Assignment
Where does the string "agent" occur in the records? Copy each line that holds it.

[Stored data entries]
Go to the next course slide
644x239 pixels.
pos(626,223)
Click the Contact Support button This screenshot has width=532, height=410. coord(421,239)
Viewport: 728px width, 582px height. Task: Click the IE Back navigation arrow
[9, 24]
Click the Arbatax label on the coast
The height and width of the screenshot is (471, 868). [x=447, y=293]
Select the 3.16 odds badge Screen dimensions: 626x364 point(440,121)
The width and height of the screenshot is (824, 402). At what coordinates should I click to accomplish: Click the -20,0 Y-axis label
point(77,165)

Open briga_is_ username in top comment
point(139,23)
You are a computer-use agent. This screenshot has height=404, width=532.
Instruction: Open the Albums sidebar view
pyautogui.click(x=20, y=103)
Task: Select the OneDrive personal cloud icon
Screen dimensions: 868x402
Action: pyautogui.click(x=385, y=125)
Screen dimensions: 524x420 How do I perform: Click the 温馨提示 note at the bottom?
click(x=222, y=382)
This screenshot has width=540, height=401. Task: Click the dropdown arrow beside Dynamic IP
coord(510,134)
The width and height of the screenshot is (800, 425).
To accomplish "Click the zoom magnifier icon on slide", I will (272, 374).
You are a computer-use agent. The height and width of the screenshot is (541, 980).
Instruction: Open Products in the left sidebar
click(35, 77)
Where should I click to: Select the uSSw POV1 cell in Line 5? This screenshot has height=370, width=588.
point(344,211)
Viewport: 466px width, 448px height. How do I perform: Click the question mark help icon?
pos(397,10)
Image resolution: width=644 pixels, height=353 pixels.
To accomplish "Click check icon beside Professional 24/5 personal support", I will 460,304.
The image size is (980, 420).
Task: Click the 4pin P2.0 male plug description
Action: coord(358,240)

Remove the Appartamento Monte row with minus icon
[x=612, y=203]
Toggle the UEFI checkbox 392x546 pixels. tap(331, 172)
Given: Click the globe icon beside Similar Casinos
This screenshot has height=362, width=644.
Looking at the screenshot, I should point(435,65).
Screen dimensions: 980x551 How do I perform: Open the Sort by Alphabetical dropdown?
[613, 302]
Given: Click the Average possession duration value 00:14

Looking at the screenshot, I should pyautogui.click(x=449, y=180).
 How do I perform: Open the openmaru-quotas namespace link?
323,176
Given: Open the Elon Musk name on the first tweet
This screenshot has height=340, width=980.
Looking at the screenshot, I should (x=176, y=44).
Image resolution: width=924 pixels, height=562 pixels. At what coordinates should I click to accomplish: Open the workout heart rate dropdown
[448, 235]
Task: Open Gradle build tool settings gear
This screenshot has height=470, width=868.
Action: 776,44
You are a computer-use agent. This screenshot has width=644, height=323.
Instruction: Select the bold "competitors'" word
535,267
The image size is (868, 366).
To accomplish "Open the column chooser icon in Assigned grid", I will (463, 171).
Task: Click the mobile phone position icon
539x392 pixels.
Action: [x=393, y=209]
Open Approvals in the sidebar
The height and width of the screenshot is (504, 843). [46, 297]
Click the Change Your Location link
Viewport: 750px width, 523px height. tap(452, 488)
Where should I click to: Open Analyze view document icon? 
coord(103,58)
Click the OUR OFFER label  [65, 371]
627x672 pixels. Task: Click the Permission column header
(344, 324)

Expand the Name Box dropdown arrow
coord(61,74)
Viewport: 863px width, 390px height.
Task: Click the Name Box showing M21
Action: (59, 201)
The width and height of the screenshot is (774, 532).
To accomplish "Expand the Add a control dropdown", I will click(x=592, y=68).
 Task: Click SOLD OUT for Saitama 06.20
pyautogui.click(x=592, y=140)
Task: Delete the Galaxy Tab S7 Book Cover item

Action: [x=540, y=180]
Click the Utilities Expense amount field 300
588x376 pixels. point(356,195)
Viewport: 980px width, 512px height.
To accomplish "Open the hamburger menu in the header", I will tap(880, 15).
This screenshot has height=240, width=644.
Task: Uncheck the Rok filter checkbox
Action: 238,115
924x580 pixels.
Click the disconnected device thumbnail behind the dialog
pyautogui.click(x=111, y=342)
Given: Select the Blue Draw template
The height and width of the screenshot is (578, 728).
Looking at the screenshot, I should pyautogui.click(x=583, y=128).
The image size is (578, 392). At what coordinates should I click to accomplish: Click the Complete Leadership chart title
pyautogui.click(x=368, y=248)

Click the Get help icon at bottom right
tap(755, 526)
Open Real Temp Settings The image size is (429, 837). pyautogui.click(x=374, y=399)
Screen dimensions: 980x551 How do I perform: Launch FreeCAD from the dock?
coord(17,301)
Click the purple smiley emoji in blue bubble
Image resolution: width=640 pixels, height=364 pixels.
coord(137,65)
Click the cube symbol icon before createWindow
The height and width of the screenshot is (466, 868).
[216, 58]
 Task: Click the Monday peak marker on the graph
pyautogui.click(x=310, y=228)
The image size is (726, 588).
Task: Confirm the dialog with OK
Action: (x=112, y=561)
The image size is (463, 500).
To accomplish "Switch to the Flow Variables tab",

Task response
You are a computer-use agent. This screenshot has height=404, width=532.
You are a computer-use agent. The height and width of the screenshot is (541, 980).
You are a computer-use agent. This screenshot has width=644, height=323.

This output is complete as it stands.